For each row, I'm trying to compute the standard deviation for the other values in a group excluding the row's value. A way to think about it is "what would the standard deviation for the group be if this row's value was removed". An example may be easier to parse:
df = pl.DataFrame(
{
"answer": ["yes","yes","yes","yes","maybe","maybe","maybe"],
"value": [5,10,7,8,6,9,10],
}
)
┌────────┬───────┐
│ answer ┆ value │
│ --- ┆ --- │
│ str ┆ i64 │
╞════════╪═══════╡
│ yes ┆ 5 │
├╌╌╌╌╌╌╌╌┼╌╌╌╌╌╌╌┤
│ yes ┆ 10 │
├╌╌╌╌╌╌╌╌┼╌╌╌╌╌╌╌┤
│ yes ┆ 7 │
├╌╌╌╌╌╌╌╌┼╌╌╌╌╌╌╌┤
│ yes ┆ 8 │
├╌╌╌╌╌╌╌╌┼╌╌╌╌╌╌╌┤
│ maybe ┆ 6 │
├╌╌╌╌╌╌╌╌┼╌╌╌╌╌╌╌┤
│ maybe ┆ 9 │
├╌╌╌╌╌╌╌╌┼╌╌╌╌╌╌╌┤
│ maybe ┆ 10 │
└────────┴───────┘
I would want to add a column that would have the first row be std([10,7,8]) = 1.527525
I tried to hack something together and ended up with code that is horrible to read and also has a bug that I don't know how to work around:
df.with_column(
(
(pl.col("value").sum().over(pl.col("answer")) - pl.col("value"))
/ (pl.col("value").count().over(pl.col("answer")) - 1)
).alias("average_other")
).with_column(
(
(
(
(pl.col("value") - pl.col("average_other")).pow(2).sum().over(pl.col("answer"))
- (pl.col("value") - pl.col("average_other")).pow(2)
)
/ (pl.col("value").count().over(pl.col("answer")) - 1)
).sqrt()
).alias("std_dev_other")
)
I'm not sure I would recommend parsing that, but I'll point out at least one thing that is wrong:
pl.col("value") - pl.col("average_other")).pow(2).sum().over(pl.col("answer"))

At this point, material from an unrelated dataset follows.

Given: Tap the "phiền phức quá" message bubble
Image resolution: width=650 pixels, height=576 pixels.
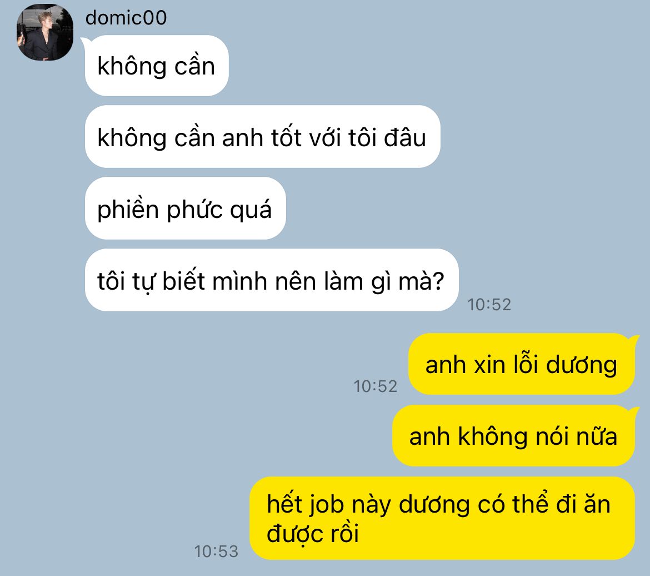Looking at the screenshot, I should click(x=186, y=208).

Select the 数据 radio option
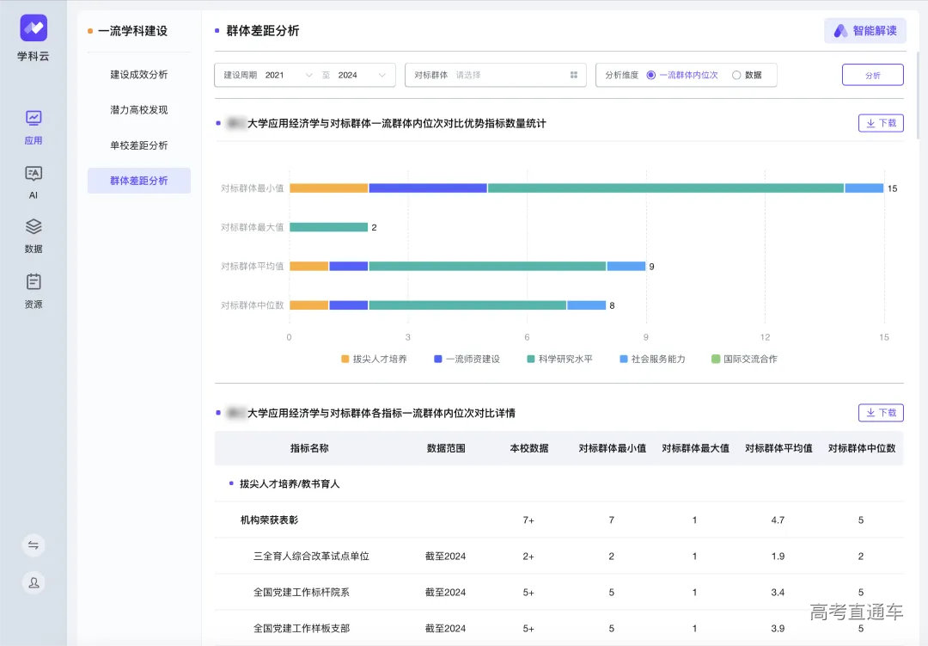(736, 76)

I want to be comparing "value" in each row to "average_other" from this row then squaring and summing over the window but instead I am comparing "value" in each row to "average_other" in each row.

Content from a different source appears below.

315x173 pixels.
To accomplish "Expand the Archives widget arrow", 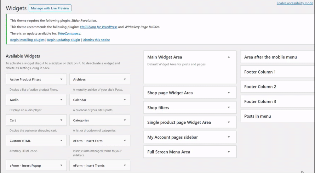I will 125,80.
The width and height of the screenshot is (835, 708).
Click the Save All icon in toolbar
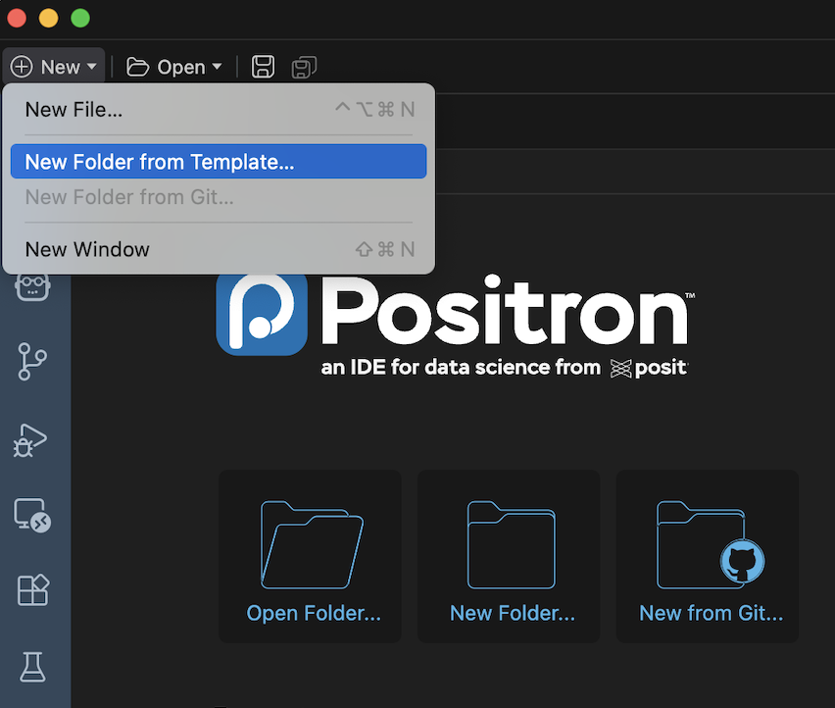[304, 67]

My main question is the "what is the best way to get the standard deviation while leaving out this value?" part. But I would also be interested if there is a way to do the comparison that I'm doing wrong above. Third would be tips on how to write this in way that is easy to understand what is going on.